> [Description of the task]:
Of all the lines in the entries below, give again exactly those starting at the line containing "पुणे (10, 1970)" and ending at the line containing "News (51, 58)", both ends included, and no others.

> [Available data]:
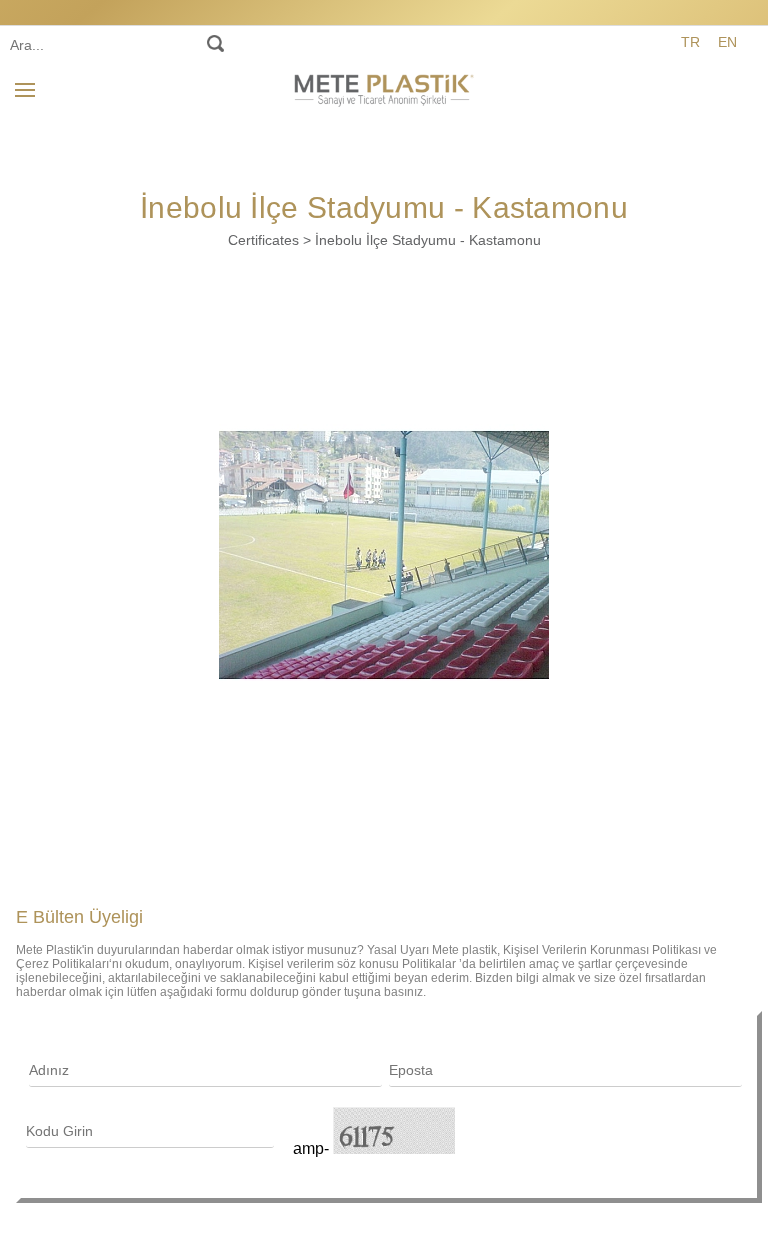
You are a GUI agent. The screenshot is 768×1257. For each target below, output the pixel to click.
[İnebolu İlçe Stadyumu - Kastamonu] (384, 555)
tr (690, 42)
...
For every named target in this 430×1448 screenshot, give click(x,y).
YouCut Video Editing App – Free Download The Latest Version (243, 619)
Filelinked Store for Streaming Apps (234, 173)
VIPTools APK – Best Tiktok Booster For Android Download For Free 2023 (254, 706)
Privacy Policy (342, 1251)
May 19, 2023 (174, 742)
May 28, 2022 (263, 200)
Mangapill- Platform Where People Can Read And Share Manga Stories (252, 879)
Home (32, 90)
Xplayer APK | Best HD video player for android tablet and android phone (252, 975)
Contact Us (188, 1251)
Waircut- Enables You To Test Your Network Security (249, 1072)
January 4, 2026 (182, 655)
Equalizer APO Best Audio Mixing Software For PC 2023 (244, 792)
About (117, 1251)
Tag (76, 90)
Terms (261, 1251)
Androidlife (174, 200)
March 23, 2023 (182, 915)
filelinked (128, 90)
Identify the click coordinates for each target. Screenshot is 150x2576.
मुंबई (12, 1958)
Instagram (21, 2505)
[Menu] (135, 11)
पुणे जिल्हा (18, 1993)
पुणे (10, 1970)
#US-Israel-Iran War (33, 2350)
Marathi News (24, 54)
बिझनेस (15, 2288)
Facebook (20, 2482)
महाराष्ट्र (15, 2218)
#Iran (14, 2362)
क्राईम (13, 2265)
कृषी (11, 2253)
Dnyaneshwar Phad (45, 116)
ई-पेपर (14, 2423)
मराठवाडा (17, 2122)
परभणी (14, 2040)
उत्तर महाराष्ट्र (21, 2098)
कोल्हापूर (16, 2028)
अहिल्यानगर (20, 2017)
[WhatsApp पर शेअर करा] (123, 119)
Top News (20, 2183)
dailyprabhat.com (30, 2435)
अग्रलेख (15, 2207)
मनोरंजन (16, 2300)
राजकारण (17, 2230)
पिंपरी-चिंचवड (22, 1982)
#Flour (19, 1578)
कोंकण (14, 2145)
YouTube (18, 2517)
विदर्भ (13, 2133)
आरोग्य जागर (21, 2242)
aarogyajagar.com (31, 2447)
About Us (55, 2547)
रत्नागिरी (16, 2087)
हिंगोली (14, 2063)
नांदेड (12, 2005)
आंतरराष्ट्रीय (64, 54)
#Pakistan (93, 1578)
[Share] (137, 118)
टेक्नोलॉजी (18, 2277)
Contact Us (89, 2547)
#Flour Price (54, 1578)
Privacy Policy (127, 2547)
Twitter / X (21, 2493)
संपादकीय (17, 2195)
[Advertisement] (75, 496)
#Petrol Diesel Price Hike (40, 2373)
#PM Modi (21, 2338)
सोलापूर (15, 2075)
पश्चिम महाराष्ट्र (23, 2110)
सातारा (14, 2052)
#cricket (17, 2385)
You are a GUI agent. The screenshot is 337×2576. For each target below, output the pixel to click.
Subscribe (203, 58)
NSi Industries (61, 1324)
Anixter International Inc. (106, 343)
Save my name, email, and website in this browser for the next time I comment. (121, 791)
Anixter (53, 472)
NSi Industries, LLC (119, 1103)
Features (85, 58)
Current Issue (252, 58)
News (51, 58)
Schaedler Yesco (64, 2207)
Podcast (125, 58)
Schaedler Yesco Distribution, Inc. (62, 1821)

> [Written solution]:
पुणे (10, 1970)
#US-Israel-Iran War (33, 2350)
Marathi News (24, 54)
बिझनेस (15, 2288)
Facebook (20, 2482)
महाराष्ट्र (15, 2218)
#Iran (14, 2362)
क्राईम (13, 2265)
कृषी (11, 2253)
Dnyaneshwar Phad (45, 116)
ई-पेपर (14, 2423)
मराठवाडा (17, 2122)
परभणी (14, 2040)
उत्तर महाराष्ट्र (21, 2098)
कोल्हापूर (16, 2028)
अहिल्यानगर (20, 2017)
[WhatsApp पर शेअर करा] (123, 119)
Top News (20, 2183)
dailyprabhat.com (30, 2435)
अग्रलेख (15, 2207)
मनोरंजन (16, 2300)
राजकारण (17, 2230)
पिंपरी-चिंचवड (22, 1982)
#Flour (19, 1578)
कोंकण (14, 2145)
YouTube (18, 2517)
विदर्भ (13, 2133)
आरोग्य जागर (21, 2242)
aarogyajagar.com (31, 2447)
About Us (55, 2547)
रत्नागिरी (16, 2087)
हिंगोली (14, 2063)
नांदेड (12, 2005)
आंतरराष्ट्रीय (64, 54)
#Pakistan (93, 1578)
[Share] (137, 118)
टेक्नोलॉजी (18, 2277)
Contact Us (89, 2547)
#Flour Price (54, 1578)
Privacy Policy (127, 2547)
Twitter / X (21, 2493)
संपादकीय (17, 2195)
[Advertisement] (75, 496)
#Petrol Diesel Price Hike (40, 2373)
#PM Modi (21, 2338)
सोलापूर (15, 2075)
पश्चिम महाराष्ट्र (23, 2110)
सातारा (14, 2052)
#cricket (17, 2385)
You are a GUI agent. The screenshot is 337×2576. For each target below, output the pixel to click.
Subscribe (203, 58)
NSi Industries (61, 1324)
Anixter International Inc. (106, 343)
Save my name, email, and website in this browser for the next time I comment. (121, 791)
Anixter (53, 472)
NSi Industries, LLC (119, 1103)
Features (85, 58)
Current Issue (252, 58)
News (51, 58)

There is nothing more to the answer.